Autre mesure, bien concrète cette fois : la prise en charge intégrale du coût de la vaccination contre la FCO, toujours confiée aux vétérinaires, et dont le ministre a annoncé qu’elle resterait obligatoire en 2010. « Dès le mois de janvier, nous ouvrirons les états généraux sanitaires », a ajouté Bruno Le Maire, faisant clairement entendre qu’il était prêt à faire évoluer l’organisation sanitaire en laissant à terme le soin de cette vaccination aux éleveurs.

Attendue depuis plusieurs mois déjà, l’homologation des accords interprofessionnels conclus début 2009 sur la valorisation des AOC d’Auvergne - instaurant notamment le principe d’une CVO (cotisation volontaire obligatoire) - a également été confirmée. Une parution au Journal officiel du 7 octobre qui ouvre la voie à de nouvelles discussions sur la plus-value qui sera appliquée en 2010 sur le lait transformé en appellation d’origine contrôlée. Une avancée sur le front des AOC fromagères que Jacques Chazalet a qualifiée d’annonce la plus significative de cette « sortie » ministérielle.

Des réponses immédiates loin d’être suffisantes en tout cas pour réconcilier le ministre et un monde paysan en proie à ses heures les plus sombres.

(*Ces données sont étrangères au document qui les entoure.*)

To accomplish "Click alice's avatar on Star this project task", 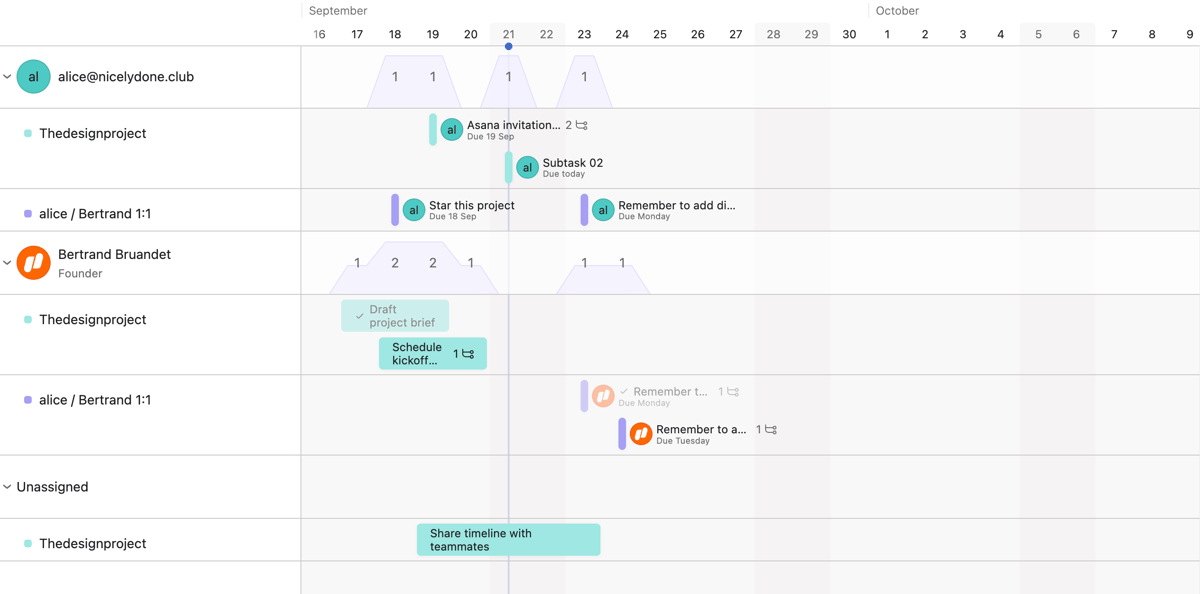I will click(x=414, y=210).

Le ministre s’est lancé un grand défi

Régulation européenne : bataille à couteaux tirés

Inverser la vapeur d’un train lancé à grande vitesse sur les voies du libéralisme : tel est le défi que s’est lancé Bruno Le Maire qui a déclaré qu’il ne céderait pas d’un pouce « sur la mise en place d’une nouvelle régulation européenne sur les marchés agricoles ». Une « bataille à couteaux tirés » selon lui contre ceux qui « visent à prendre des parts de marchés à la France » et « à ruiner un à un les producteurs français ». « Moi je défends un modèle à l’opposé de ceux pour qui le seul critère c’est le moins cher possible ». Et Bruno Le Maire d’afficher les grands enjeux à ses yeux du XXIème siècle : la sécurité alimentaire (en affirmant que nourrir le monde sera « l’une des plus grandes questions stratégiques de la planète »), la sécurité sanitaire (« si on cède au libéralisme, ce sera le retour de la vache folle... ») et l’emploi et la croissance. Le ministre rappelant que l’industrie agroalimentaire est la seule excédentaire du commerce extérieur français.

Une détermination dont B. Le Maire a assuré les responsables de la FNSEA et des JA, rencontrés avant sa sortie officielle, lesquels lui ont réclamé « un vaste plan pour l’agriculture comme celui décidé pour les banques, l’automobile ou les PME ».